Profitability — Multi-Year Trend
Looking at the annual data, Teradyne's profitability followed a clear arc: gross margins have been stable and improving, moving from 57.4% in FY 2023 to 58.5% in FY 2024 before easing slightly to 58.2% in FY 2025. Operating and net margins dipped in FY 2025 relative to FY 2024's peak, though both remain healthy for an industrial technology company. EBITDA has grown consistently each year, rising 27% from FY 2023 to FY 2025, indicating real underlying earnings growth even as margins fluctuate modestly.
| Year | Gross Margin | Operating Margin | Net Margin | EBITDA |
|---|---|---|---|---|
| FY 2023 | 57.4% | 18.7% | 16.8% | $612.0M |
| FY 2024 | 58.5% | 21.1% | 19.2% | $713.5M |
| FY 2025 | 58.2% | 20.4% | 17.4% | $778.0M |
Financial Health
Teradyne's balance sheet shows some noteworthy changes over the three-year window. The current ratio declined from a very comfortable 3.28x at the end of FY 2023 to 1.75x at the end of FY 2025 — still above 1.0x and therefore solvent in the short term, but the downward trend is worth monitoring. The Q1 2026 current ratio recovered to 2.15x, suggesting the year-end 2025 figure may have reflected timing around cash deployment or share repurchases rather than a structural deterioration.
Debt-to-equity rose from 0.38x in FY 2023 to 0.50x in FY 2025, then moderated slightly to 0.41x in Q1 2026. Teradyne carries manageable leverage — it is not a heavily indebted company — but investors should note the gradual increase in leverage over the annual period.

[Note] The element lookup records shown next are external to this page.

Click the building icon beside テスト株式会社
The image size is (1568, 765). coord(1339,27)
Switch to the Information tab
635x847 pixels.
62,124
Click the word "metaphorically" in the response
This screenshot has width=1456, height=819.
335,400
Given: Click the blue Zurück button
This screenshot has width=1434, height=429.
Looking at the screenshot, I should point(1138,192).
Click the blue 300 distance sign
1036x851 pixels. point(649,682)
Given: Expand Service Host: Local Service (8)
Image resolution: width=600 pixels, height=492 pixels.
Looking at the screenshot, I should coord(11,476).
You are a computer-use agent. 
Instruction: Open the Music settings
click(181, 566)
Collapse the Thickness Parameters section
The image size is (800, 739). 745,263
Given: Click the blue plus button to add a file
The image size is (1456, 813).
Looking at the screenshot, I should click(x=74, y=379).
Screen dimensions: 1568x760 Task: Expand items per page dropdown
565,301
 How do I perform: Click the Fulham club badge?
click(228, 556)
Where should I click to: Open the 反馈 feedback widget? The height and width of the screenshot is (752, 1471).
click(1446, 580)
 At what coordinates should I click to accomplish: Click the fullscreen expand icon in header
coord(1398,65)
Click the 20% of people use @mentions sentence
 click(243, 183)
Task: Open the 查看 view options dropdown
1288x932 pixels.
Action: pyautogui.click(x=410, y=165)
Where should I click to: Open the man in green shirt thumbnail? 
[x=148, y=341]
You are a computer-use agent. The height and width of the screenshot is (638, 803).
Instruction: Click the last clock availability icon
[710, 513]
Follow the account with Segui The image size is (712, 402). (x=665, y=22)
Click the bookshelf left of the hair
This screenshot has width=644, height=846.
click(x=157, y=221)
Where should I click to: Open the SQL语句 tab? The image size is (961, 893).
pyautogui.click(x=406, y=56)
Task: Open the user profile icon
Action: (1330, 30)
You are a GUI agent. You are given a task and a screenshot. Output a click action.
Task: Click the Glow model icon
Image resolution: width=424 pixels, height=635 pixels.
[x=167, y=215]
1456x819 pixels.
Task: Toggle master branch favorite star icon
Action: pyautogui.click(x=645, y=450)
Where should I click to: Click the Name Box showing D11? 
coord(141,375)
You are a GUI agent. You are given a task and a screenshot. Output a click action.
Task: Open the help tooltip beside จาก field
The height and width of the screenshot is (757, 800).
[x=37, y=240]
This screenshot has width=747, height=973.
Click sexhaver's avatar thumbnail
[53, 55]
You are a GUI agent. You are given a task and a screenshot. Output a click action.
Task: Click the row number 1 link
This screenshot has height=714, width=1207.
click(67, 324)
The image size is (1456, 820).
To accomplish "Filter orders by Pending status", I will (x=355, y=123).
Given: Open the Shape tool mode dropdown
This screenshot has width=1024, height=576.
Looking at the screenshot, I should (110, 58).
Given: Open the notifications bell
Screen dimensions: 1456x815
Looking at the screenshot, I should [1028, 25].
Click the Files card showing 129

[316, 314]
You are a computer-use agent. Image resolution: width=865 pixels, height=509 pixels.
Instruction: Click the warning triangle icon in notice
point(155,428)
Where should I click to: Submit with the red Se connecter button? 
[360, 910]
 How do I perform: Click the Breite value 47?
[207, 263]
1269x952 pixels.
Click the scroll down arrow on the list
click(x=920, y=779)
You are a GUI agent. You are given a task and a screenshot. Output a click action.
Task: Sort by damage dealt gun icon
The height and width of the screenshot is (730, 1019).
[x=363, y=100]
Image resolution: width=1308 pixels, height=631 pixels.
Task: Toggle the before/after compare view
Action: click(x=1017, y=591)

| Period | Current Ratio | Debt-to-Equity |
|---|---|---|
| FY 2023 | 3.28x | 0.38x |
| FY 2024 | 2.91x | 0.32x |
| FY 2025 | 1.75x | 0.50x |
| Q1 2026 | 2.15x | 0.41x |
Growth
Revenue growth has been consistent if not explosive on an annual basis: +5.4% from FY 2023 to FY 2024, and +13.1% from FY 2024 to FY 2025. The FY 2025 acceleration is encouraging and aligns with broad industry commentary about renewed investment in advanced semiconductor test tied to AI chip proliferation. On a trailing basis, the single Q1 2026 quarter alone generated $1.28 billion in revenue — equal to roughly 40% of full-year FY 2025 revenue — which, if sustained, would imply a significant step-up in annual run rate.
| Period | Revenue | YoY Growth |
|---|---|---|
| FY 2023 | $2.68B | — |
| FY 2024 | $2.82B | +5.4% |
| FY 2025 | $3.19B | +13.1% |
| Q1 2026 (single quarter) | $1.28B | N/A (quarterly) |
Plain English Summary
Teradyne is a well-run, high-margin technology company that makes the machines used to test semiconductors and other electronics — a business that quietly sits at the heart of how every chip gets verified before it ships. Over the past three fiscal years, the company has grown revenue steadily, kept gross margins above 57%, and turned a meaningful portion of sales into cash earnings. Its balance sheet is conservatively leveraged, and while the current ratio dipped at year-end 2025, it bounced back in the most recent quarter. The standout data point here is Q1 2026: in just one quarter, Teradyne posted margins — operating margin of 37%, net margin of 31% — that were nearly double its recent annual norms. That kind of result typically reflects either unusually strong demand (AI-related semiconductor test spending is a plausible driver) or some non-recurring benefit, and it deserves a close read of the actual 10-Q filing. Overall, the fundamental picture is of a company in good health, with a durable competitive position, improving revenue trajectory, and a potentially very strong start to 2026.